Writing stencils for CuArray

I am adapting a PDE solver to work on GPU. Being lazy, I was hoping that something like

using CuArrays

A = rand(5, 5, 5) |> CuArray{Float64}
B = similar(A)
Is = CartesianIndices((2:4, 2:4))
@views @. B[Is.indices..., :] = A[Is.indices..., :]

would work (it works well on CPU), but instead it gives me a MethodError: no method matching Array(::Tuple{UnitRange{Int64},UnitRange{Int64},Base.Slice{Base.OneTo{Int64}}}). Looking at subarray.jl in CuArrays, it looks like this is caused by the fallback to SubArray when the memory is non-contiguous. Indeed, view-based broadcasting works without issue when the view is contiguous.

A few questions:

  1. Are there plans to make the above behavior work?
  2. I should probably just implement an optimized stencil for my code anyway. I have seen Tim Besard’s slides and a previous discussion, but they are light on details on how to write stencils using CudaNative. Does anyone have suggestions of literature or examples in the wild?

EDIT: I just discovered GPUifyLoops.jl. I have a loop-version of my code, so I’ll give it a try and report back. Still interested in hearing anyone’s experience coding stencils by hand in CUnative or with GPUifyLoops

The main customer for GPUifyLoops is Oceananigans, so it’s worth checking out how their kernels are implemented.

Update:

Thanks for the link, I got it to work with GPUifyLoops pretty easily using that as a scaffold (mostly for debugging reasons, the tutorials across the GPU libraries are fairly… sparse). It seems to give the speedups I was expecting, though I’m sure there’s more performance I could squeeze out if I needed to by dropping down to kernels.

The biggest issue I ran into was understanding where and how to call the GPUified functions, if done incorrectly it gave me worldage issues (due to the way I was writing a function closure and calling the code). The error was a vague tt not defined in the internals of CUDAnative, in case anyone runs into this problem in the future.

Errors like that are almost always bugs, so please file issues for them.

Hi @platawiec I’m the main developer of Oceananigans.jl and have been using GPUifyLoops.jl for a while with great results. Apologies for the messy code if you looked at it, we’re still in development/bootstrap mode!

You probably already know this out but depending on the PDE you’re trying to solve you should be able to fully utilize the GPU, as long as your numerical methods parallelize well. I had to write the operators to act element-wise (e.g. calculate the x-derivative at i,j,k, calculate viscosity at i,j,k, etc.) so that they could be used by each thread, then tried to cram as many operations into each kernel.

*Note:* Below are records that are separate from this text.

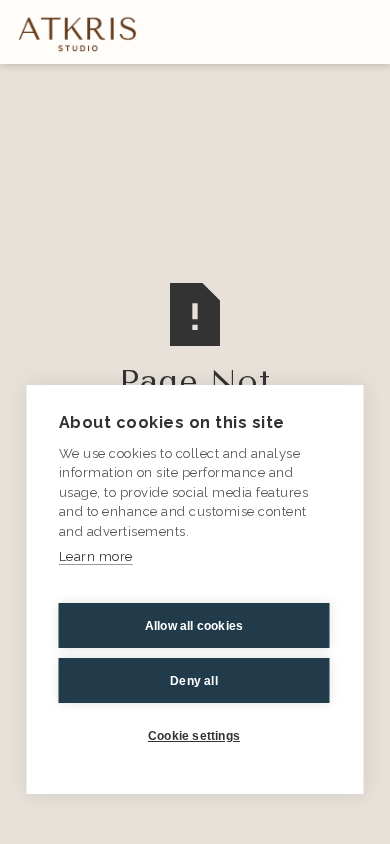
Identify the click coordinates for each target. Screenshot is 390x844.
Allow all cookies (194, 626)
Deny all (194, 681)
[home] (73, 33)
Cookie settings (194, 736)
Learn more (96, 556)
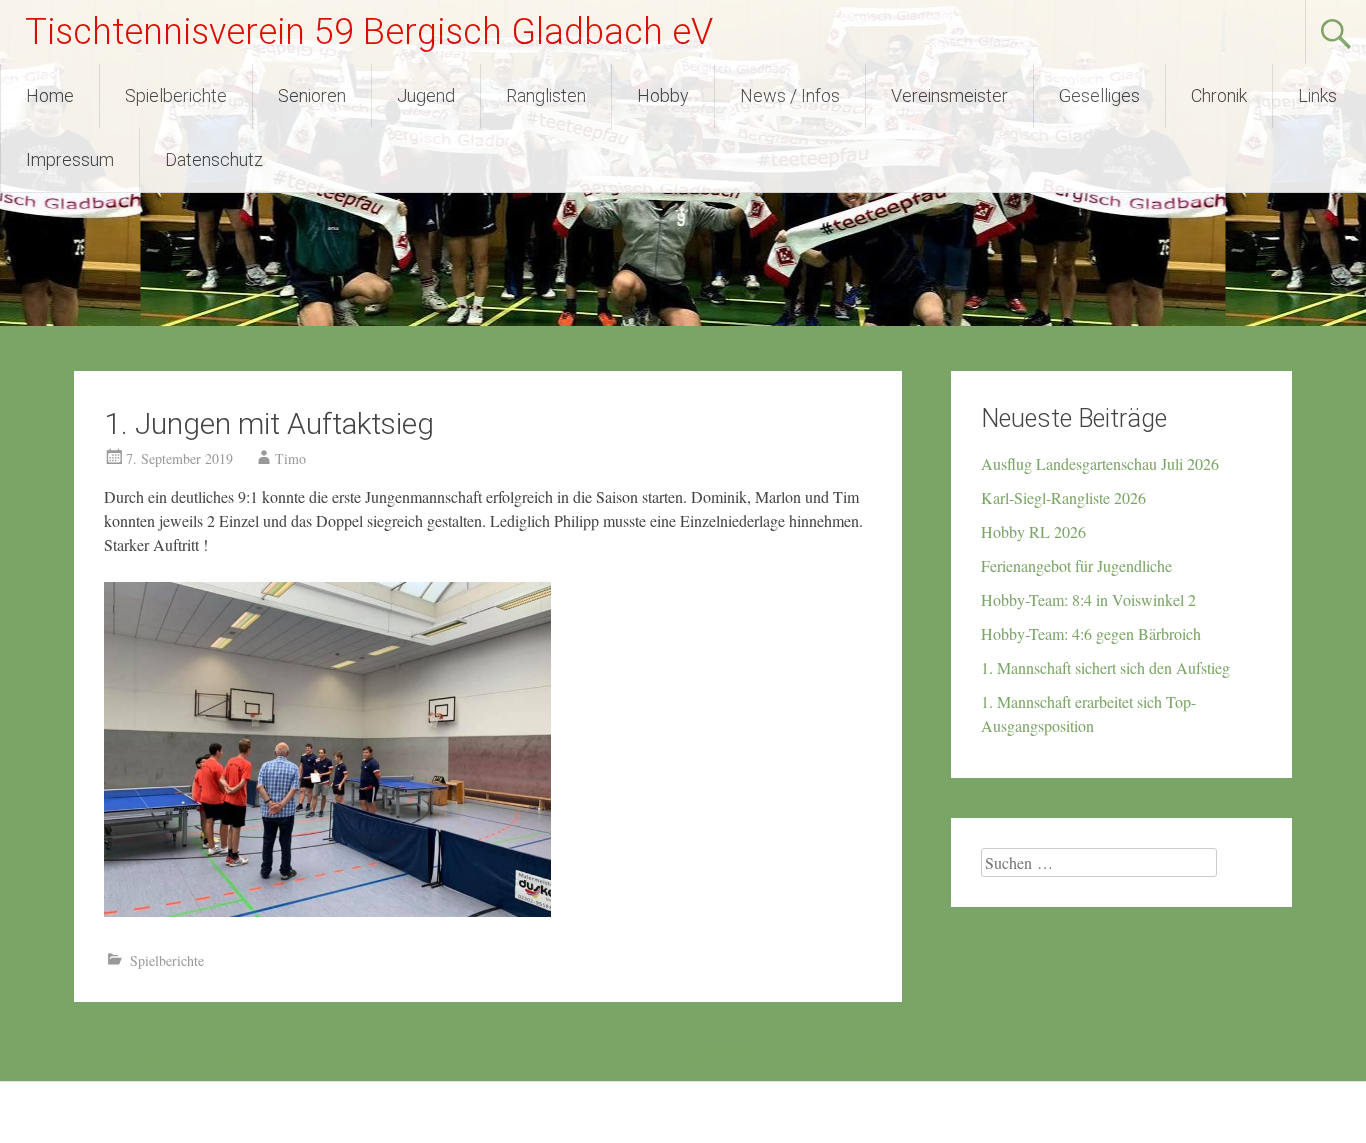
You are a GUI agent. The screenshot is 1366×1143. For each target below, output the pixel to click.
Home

Should work great for hyperbolic PDEs (we explicitly time step a form of Navier-Stokes), and we solve an elliptic problem with FFTs which are thankfully super-fast on the GPU (Poisson equation for the pressure field).

I have a pretty old PR open with an example showing how to calculate the divergence of a vector field with GPUifyLoops.jl in case anyone finds it helpful: https://github.com/vchuravy/GPUifyLoops.jl/pull/18

For kernels with large stencils or heavy memory access patterns, they seem to require lots of registers which means you can’t saturate the GPU with threads as each thread requires too many registers. With the help of @maleadt and @vchuravy we’ve been experimenting with using shared memory for these kernels, but haven’t implemented anything complete. There’s an open PR in GPUifyLoops with an @stencil abstraction if you’re interested: https://github.com/vchuravy/GPUifyLoops.jl/pull/81

Is your code open source? Would love to see another code doing GPU stencils in Julia!

I tried to reproduce the error but didn’t have any luck - I think I was making some syntax mistake, and now I can’t remember exactly how. I agree it would have been nice for me to file the issue, even if only for a better error message, so I’ll try to be more diligent next time.

Thanks for the response, and your work on Oceananigans! I got it to work with some peeking at your code. For now I’m happy with the speed ups, but looking ahead I think that there’s performance gains to be had with a more sophisticated implementation.

Even though I have some nominal idea of how GPU architecture works, I think what I need help understanding is how that translates to optimal array/memory layout, optimal operation order, or the necessity of using shared memory.